=== Supplied data ===
—————

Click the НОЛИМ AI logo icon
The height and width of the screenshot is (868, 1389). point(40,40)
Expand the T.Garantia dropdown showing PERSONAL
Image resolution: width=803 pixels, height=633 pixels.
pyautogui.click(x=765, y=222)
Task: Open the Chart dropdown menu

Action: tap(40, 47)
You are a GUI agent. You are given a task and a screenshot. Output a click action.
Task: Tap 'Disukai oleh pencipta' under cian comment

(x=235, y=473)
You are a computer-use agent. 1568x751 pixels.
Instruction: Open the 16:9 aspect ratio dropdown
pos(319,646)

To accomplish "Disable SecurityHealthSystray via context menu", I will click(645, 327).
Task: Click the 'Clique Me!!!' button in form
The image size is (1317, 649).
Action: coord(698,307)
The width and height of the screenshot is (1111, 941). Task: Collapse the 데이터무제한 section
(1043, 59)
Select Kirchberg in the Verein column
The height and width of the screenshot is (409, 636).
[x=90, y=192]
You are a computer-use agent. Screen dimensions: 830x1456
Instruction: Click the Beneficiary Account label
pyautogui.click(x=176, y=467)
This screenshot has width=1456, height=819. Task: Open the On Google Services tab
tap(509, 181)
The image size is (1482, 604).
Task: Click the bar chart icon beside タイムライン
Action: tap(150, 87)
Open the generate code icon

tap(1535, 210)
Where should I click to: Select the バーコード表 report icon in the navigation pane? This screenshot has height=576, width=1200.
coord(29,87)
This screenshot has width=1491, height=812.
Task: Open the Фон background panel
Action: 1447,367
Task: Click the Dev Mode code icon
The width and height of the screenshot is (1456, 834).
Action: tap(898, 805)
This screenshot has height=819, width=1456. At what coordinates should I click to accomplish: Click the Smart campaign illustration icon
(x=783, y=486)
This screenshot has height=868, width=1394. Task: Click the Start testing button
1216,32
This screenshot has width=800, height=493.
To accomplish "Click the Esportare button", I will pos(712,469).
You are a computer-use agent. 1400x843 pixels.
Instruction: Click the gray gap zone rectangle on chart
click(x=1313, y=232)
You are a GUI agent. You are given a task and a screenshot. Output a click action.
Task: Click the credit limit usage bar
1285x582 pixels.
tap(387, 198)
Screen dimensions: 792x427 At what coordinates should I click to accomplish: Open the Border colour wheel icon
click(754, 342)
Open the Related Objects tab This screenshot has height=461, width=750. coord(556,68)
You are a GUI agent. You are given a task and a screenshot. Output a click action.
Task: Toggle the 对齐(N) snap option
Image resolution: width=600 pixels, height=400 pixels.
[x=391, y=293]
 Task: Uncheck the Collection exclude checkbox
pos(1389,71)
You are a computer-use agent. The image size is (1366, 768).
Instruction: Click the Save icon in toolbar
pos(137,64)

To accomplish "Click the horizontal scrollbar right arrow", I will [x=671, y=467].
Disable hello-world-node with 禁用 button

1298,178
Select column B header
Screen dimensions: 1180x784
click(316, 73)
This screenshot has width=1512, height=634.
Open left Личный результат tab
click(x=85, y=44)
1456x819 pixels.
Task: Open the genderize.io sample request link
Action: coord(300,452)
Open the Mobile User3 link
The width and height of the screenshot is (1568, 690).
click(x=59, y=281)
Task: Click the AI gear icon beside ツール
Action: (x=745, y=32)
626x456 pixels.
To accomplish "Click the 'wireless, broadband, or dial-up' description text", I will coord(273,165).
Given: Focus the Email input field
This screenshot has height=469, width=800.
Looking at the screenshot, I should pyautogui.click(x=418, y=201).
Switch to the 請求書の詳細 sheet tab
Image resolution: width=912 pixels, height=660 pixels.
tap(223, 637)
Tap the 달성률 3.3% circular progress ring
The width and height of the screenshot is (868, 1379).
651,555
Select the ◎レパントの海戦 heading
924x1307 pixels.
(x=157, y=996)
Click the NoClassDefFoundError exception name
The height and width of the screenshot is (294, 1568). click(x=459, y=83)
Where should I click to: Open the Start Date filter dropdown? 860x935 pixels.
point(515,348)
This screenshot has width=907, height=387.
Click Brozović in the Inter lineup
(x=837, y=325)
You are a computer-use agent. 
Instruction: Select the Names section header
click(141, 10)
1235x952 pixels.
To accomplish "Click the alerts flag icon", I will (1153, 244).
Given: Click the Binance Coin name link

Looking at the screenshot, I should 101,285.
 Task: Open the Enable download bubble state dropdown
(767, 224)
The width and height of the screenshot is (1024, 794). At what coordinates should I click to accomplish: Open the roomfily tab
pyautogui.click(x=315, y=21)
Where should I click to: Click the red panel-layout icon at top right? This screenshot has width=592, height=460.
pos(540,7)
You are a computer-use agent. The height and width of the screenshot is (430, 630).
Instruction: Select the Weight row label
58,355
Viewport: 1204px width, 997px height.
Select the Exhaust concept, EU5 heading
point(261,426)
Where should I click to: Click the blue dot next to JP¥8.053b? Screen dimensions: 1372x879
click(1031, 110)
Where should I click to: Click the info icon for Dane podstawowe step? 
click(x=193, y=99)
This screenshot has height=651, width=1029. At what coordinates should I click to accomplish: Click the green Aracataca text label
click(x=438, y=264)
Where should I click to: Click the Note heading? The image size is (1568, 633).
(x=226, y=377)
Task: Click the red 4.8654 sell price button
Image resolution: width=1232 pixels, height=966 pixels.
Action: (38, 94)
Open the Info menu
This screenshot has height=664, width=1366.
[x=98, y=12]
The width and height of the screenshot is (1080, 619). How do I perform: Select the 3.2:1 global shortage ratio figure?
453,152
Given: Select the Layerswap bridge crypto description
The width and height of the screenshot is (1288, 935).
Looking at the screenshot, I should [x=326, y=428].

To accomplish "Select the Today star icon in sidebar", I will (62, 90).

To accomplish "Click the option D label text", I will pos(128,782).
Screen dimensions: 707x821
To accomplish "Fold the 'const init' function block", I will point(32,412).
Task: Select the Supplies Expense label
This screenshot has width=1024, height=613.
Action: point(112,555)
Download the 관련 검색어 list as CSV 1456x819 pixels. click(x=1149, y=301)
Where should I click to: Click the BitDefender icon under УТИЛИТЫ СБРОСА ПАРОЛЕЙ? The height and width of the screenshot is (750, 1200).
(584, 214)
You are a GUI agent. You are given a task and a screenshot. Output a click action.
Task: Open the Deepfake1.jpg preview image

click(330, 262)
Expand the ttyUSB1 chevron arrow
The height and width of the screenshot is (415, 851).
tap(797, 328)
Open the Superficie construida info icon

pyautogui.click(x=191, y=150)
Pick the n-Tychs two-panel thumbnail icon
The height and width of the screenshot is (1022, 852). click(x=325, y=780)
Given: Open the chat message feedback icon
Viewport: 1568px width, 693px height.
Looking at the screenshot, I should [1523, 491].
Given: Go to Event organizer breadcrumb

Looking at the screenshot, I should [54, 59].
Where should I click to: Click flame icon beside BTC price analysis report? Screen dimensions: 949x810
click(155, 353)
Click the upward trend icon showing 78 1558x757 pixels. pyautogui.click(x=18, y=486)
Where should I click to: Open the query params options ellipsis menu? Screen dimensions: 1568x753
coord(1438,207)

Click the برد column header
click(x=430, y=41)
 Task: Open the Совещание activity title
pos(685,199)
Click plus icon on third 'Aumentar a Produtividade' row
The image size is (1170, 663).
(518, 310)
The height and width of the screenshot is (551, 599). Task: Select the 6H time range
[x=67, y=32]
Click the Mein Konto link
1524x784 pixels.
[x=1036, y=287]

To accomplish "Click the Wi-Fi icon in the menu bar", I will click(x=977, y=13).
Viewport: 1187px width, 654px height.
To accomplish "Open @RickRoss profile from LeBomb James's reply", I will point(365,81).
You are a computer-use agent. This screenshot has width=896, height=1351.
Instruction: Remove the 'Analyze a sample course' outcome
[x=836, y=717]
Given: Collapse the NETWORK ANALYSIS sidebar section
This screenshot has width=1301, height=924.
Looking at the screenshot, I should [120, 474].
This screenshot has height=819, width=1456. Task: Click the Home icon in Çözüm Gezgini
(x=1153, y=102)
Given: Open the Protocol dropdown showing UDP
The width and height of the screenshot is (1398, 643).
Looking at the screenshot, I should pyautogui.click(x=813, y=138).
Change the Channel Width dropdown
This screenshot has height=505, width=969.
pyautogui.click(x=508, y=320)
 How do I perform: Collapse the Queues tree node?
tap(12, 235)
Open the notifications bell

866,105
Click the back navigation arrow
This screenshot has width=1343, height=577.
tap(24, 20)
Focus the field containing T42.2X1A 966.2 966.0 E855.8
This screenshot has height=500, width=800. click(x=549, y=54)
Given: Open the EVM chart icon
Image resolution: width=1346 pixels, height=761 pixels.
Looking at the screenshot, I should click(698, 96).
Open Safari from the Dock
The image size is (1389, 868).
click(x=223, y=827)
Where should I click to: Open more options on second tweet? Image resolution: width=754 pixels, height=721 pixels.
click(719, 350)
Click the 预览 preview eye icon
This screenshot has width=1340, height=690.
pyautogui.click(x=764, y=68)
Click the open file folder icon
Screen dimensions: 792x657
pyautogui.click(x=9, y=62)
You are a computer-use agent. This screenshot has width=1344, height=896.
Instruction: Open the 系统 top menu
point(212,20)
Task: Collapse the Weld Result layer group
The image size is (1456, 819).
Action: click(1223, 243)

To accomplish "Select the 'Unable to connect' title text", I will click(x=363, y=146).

—————

=== Exercise ===
Gather every line in the records above that contains the word "dropdown".

=== Final result ===
Expand the T.Garantia dropdown showing PERSONAL
Task: Open the Chart dropdown menu
Instruction: Open the 16:9 aspect ratio dropdown
Where should I click to: Open the Start Date filter dropdown? 860x935 pixels.
 Task: Open the Enable download bubble state dropdown
Given: Open the Protocol dropdown showing UDP
Change the Channel Width dropdown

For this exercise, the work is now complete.